Importance of Agriculture in Namibia

06 Oct 2017

Agriculture is the lifeblood of Namibia; it is in our bones, in our dreams and what's more, farming is also Namibia's reality. It does not matter what Mother Earth throws at us, every Namibian farmer continues to raise cattle or tend a tract of land.

Farmers have embraced the responsibility, sometimes for generations, to feed Namibia. "At least once in a lifetime you will need a doctor, a lawyer, an architect - but every day, three times a day, you will need a farmer!" This famous, yet anonymous Argentinian quote, sums up the essence of farming and how vital it is.

According to the Namibia Statistics Agency, agriculture and forestry is estimated to have recorded an increase of 1.6% in real value during the 3rd quarter Gross Domestic Product (GDP) review of 2016, compared to a decline of 15.5% during the 3rd quarter of 2015.

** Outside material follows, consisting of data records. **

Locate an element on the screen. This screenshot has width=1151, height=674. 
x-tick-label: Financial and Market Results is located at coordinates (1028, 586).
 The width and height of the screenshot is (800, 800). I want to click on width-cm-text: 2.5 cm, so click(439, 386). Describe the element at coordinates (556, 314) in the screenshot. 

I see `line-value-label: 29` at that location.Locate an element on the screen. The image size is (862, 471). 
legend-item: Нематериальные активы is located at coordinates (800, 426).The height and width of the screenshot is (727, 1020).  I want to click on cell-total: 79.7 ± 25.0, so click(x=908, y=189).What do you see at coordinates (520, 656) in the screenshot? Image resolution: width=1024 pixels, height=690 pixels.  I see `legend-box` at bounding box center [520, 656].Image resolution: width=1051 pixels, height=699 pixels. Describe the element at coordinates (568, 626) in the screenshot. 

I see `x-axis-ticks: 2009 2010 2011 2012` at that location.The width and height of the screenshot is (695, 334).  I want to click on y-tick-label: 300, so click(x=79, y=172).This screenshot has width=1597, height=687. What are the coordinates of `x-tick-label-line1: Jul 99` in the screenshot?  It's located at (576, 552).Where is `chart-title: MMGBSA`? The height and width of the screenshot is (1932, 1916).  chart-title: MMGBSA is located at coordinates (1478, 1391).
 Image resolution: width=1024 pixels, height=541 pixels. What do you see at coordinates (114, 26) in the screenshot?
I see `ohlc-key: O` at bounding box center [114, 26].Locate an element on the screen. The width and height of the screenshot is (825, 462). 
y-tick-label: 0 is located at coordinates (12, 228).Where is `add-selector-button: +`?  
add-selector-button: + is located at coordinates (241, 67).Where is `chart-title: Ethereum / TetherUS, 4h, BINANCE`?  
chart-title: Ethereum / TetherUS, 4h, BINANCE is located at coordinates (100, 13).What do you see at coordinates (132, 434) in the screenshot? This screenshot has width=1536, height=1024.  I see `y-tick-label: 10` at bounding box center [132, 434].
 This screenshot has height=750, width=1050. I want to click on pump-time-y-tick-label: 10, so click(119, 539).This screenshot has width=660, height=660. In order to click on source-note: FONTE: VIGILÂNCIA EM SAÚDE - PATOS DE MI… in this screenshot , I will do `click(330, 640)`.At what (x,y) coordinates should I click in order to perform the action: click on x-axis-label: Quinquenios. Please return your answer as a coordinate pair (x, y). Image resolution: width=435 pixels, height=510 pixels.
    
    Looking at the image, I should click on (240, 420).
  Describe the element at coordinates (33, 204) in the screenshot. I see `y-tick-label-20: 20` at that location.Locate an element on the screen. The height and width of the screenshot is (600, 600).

The performance in this sector can be attributed to an increase in the number of slaughtered livestock at export abattoirs and butchers. The question is whether the decrease in stock numbers was taken into account, in affect resulting in negative growth.

A third of the Namibian workforce is involved in the agricultural sector. It is expected of the agricultural sector to increase production in order to be less dependent on imports.

To continue and develop the farming tradition in Namibia, it is imperative that education in the field of agriculture takes place at all levels. It is the only way that farming has a long-term future in Namibia.

Agriculture is a vital sector that is part of Namibia's development programmes; it is also the first link in the value chain for the 'Growth at Home' strategy.

The agricultural sector is one of the critical segments in the newly introduced Fifth National Development Plan (NDP5) to advance Namibia’s economic growth.

Agriculture contributes about 3.3% to Namibia’s GDP (excluding fishing), which reflects a sharp decline from the roughly 5% recorded in 2010.

Meatco is one of the organisations that focuses on value addition to create wealth at home. The first step consists of interventions to support value addition, upgrading and economic diversification through a needs-oriented and comprehensive approach to industrial development and structural transformation of the Namibian economy towards more productive economic activities.